Michael Sainato, THE GUARDIAN

The state pumps millions into methane produced by manure – but advocates argue it increases greenhouse gas emissions and encourages factory farming

A coalition of climate, environmental and animal welfare groups is calling for California to remove the huge subsidies provided to dairy farms to turn animal waste into a form of energy called biogas.

Manure, which emits the potent greenhouse gas methane, is a big problem for US farms, and is particularly stark in California, where the dairy industry accounts for nearly half the state’s methane emissions.

Since 2011, California has been running a policy called the low carbon fuel standard (LCFS), which now includes incentives for dairy farms to convert methane into energy to fuel vehicles by enabling them to sell offset credits. This is intended to be a win-win: reducing farm emissions while allowing fossil fuel companies to mitigate their own greenhouse gas emissions by buying these offsets.
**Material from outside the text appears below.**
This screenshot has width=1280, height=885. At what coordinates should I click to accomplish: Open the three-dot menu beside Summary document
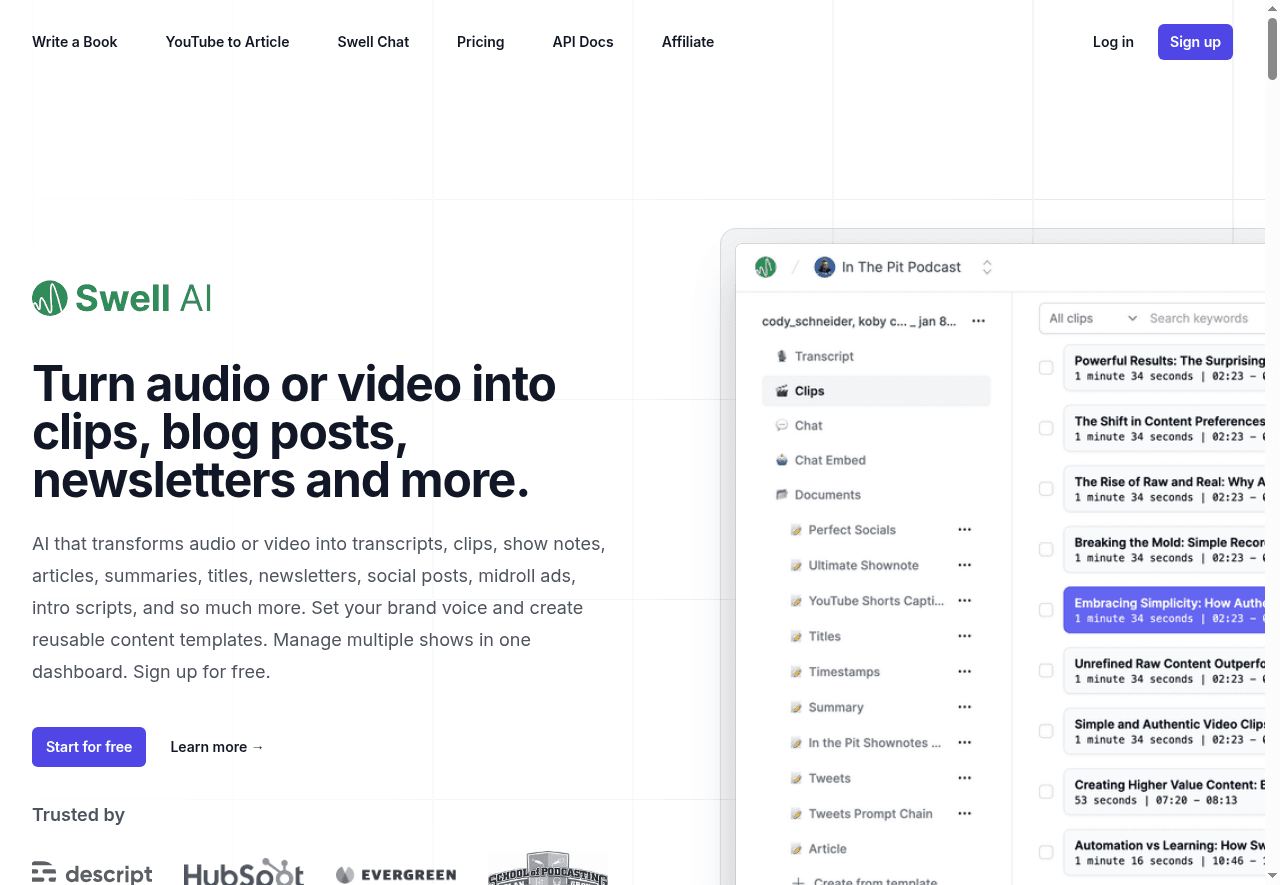coord(964,707)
The number of anaerobic digesters used to produce the biogas has surged in the state especially among large dairy farms.

But environmental advocates argue that the environmental benefits of biogas are exaggerated, and that the LCFS encourages the expansion of factory farms and could end up increasing emissions and pollution.

In a petition to the California Air Resources Board (Carb), the state government’s clean air agency that runs the LCFS, six environmental groups called for dairy farms to be excluded from the policy. In January, Carb turned down the request but said it would continue to engage with the petitioners.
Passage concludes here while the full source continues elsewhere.